(*) Gilmar Corrêa –
A intervenção do ex-presidente (ou seria ainda presidente?) Lula da Silva na crise provocada pelas denúncias contra o ministro-chefe da Casa Civil, Antônio Palocci, serve como um estudo preliminar do que acontece na Botucúndia República, hoje representada pela presidente Dilma Rousseff.
A primeira observação é que a base parlamentar construída antes e depois do pleito de outubro é muito frágil. Sustentada e assentada sobre bases fisiológicas, estremece a cada brisa sobre o Planalto Central. No caso de Palocci, foi uma frente fria capaz de mexer com os peões e os bispos do tablado político. A mudança das peças provocou, como se sabe, a presença do especialista em jogar tudo pra baixo do tapete.
A outra observação é que Lula da Silva não retornou à Brasília para defender sua pupila, sob o argumento de que lhe faltaria experiência com os bastidores da política. Ou melhor, com o lamaçal em que se transrformou o poder central. O ex-presidente veio para se proteger e preservar um sistema montado nos últimos oito anos. O círculo desse poder construiu, como se sabe, operações que são sensíveis a uma investigação séria.
E neste grupo as divisões nascem à medida que são oportunizadas demandas promíscuas entre o público e o privado. Quando a ordem desta natureza é alterada, aparecem outros oportunistas para se aproveitar do momento, da carniça, como na disputa pela sobrevivência entre os animais que povoam a natureza de nossos ecossistemas.
Assim nascem os acordos espúrios para blindar Palocci ou esconder os negócios supostamente antirepublicanos. O governo assentado nestas condições, certamente, não tem vida longa. Pode até subsistir, mas estará contaminado pelo cheiro forte que caracteriza as estações de tratamento de esgoto.
A participação direta de Lula da Silva no episódio, desautorizando a própria presidente, que mais tarde rompe o silêncio obsequioso, remete também a outros episódios históricos.
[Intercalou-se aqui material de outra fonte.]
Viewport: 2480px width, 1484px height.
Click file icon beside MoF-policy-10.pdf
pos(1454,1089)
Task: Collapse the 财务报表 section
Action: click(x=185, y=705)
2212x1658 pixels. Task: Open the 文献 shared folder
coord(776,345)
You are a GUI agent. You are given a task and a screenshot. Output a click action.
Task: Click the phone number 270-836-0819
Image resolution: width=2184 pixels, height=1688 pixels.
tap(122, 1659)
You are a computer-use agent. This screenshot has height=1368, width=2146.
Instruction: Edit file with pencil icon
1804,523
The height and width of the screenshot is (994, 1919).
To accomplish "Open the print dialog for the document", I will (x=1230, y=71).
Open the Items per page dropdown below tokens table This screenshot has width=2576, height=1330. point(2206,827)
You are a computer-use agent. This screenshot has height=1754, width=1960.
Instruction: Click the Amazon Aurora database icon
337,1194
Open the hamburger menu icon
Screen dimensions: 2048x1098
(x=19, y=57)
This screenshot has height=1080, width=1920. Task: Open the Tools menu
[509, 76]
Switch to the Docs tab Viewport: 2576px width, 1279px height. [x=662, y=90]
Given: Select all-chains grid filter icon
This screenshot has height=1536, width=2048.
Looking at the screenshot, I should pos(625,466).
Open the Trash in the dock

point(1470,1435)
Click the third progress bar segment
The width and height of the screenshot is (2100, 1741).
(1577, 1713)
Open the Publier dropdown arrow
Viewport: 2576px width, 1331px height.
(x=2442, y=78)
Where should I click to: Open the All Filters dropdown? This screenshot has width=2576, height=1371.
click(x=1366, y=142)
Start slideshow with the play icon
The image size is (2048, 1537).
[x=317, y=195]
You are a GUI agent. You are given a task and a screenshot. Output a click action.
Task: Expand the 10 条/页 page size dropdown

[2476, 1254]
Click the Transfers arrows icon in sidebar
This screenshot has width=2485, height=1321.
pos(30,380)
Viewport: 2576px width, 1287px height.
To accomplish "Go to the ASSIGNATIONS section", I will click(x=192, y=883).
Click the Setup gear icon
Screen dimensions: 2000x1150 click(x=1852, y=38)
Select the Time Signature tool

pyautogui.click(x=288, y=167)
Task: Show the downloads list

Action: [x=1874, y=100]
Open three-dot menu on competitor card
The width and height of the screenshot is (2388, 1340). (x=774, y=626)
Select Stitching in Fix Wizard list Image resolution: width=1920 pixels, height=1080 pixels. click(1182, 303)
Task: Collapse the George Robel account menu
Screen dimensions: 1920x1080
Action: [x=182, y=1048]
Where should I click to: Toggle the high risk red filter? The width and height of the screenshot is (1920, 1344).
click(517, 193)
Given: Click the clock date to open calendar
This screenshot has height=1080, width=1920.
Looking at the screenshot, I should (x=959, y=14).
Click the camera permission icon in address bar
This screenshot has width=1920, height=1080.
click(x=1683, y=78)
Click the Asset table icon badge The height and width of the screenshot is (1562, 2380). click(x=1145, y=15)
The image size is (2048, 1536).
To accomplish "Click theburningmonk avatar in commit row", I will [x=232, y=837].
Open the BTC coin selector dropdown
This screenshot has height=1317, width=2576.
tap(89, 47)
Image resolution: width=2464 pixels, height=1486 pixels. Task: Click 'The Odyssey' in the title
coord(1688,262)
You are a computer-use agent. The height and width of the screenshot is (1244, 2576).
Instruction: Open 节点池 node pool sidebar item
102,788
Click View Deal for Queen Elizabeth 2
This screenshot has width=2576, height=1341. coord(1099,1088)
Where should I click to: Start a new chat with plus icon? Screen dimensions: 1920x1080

Não vamos muito longe na História para lembrar o Massacre de Ezeiza. Para quem não sabe, foi um enfrentamento entre grupos armados peronistas em junho de 1973. Aconteceu com a volta definitiva à Argentina de Juan Domingo Peron após 18 anos de exílio. Me socorro ao Wikipedia para informar que o embate ocorreu entre os esquerdistas Montoneros e a direita sindical CGT.
Estimativas feitas por parte da imprensa estimam que o conflito produziu 13 mortos e 365 feridos, o que nunca pôde ser confirmado visto a ausência de investigação oficial sobre o episódio.
Alejandro Agustin Lanusse foi um Geisel dos hermanos. Conduziu a transição para o governo civil. Tinha força política, mas não o suficiente para deixar Perón voltar direto. Negociou. Foi eleito um preposto, Héctor José Cámpora, que começou a agir independente do chefe. Aí os ministros e membros do peronismo (os Petralhas de lá na época) passaram a despachar na casa do caudilho.
Com a retirada do apoio de Perón ao seu governo, Cámpora renunciou em julho – um mês depois do Massacre de Ezeiza. Antes, convocou novas eleições nas quais Perón foi reeleito com mais de 60% dos votos. Quando deixou o poder, Cámpora foi a pé para casa. Perón voltou nos braços do povão. Mas estava doente, durou pouco.
Suprimindo-se alguns detalhes, os dois casos são similares. Lula da Silva está aí para mostrar que está vivo, que é o chefe, inclusive e especialmente dos mensaleiros. Para lembrar também que foi ele quem fez a eleição de Dilma e que não aguenta ficar na sombra. Dá conselhos públicos.
Nesta sujeira há teoricamente duas saídas para Antônio Palocci. Fazer um acordo de bastidores para se preservar (de imediato). E aí está vendo seu interesse e dos grupos econômico-financeiros que não querem Lula da Silva, que podem continuar se beneficiando da “Viúva” sem a presença do ex-presidente.
A segunda possibilidade seria pedir o boné para preservar a atual presidente da República e o que resta de democracia. Neste quesito, vale citar o que me contou um advogado amigo. Note que a fome se juntou com a vontade de comer: oportunistas que em nome de Deus roubam os incautos ignorantes, mais os ruralistas, massa de manobra do grande agronegócio, que só vêem o lucro de agora sem se importar com as gerações futuras.
É esperar para conferir. Posso imaginar que o futuro não será de céu de brigadeiro. Está ruim com a senhora, imagine com os “trombadões” da base aliada chantageando uma presidente. Por quanto tempo isso será possível?